■ EXERCISE PROMPT
Lay out the material from the line containing "Where should I click to: Click" through the end of the material, inclusive, as a two-column CSV with the headers text and answer. Put one row per entry, with each field quoted and any line breaks replaced by spaces.

(Extracted records)
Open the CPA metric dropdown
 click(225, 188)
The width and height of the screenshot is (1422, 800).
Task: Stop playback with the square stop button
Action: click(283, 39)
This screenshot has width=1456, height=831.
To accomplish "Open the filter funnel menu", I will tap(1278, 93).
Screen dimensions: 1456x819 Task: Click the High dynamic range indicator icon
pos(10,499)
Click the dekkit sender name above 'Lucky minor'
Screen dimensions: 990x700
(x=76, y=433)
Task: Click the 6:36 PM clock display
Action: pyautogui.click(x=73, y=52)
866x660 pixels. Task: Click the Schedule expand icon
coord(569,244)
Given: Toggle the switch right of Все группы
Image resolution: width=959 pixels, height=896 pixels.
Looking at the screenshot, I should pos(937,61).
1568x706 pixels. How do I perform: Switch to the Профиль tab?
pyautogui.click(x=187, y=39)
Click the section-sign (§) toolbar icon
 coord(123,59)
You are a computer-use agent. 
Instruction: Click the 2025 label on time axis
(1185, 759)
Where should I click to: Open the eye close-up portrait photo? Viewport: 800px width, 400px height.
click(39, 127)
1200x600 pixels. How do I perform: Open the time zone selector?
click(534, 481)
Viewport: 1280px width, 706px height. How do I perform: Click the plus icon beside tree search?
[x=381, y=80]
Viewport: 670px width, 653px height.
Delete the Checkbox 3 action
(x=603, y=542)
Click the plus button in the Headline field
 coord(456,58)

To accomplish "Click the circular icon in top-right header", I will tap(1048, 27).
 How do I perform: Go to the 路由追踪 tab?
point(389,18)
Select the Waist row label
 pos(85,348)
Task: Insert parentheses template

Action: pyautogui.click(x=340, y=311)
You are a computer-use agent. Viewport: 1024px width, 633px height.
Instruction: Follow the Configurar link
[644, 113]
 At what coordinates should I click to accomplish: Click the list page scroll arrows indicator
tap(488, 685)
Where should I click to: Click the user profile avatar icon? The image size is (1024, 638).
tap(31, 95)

■ RESULT OF THE TASK
text,answer
"Where should I click to: Click the user profile avatar icon? The image size is (1024, 638).","tap(31, 95)"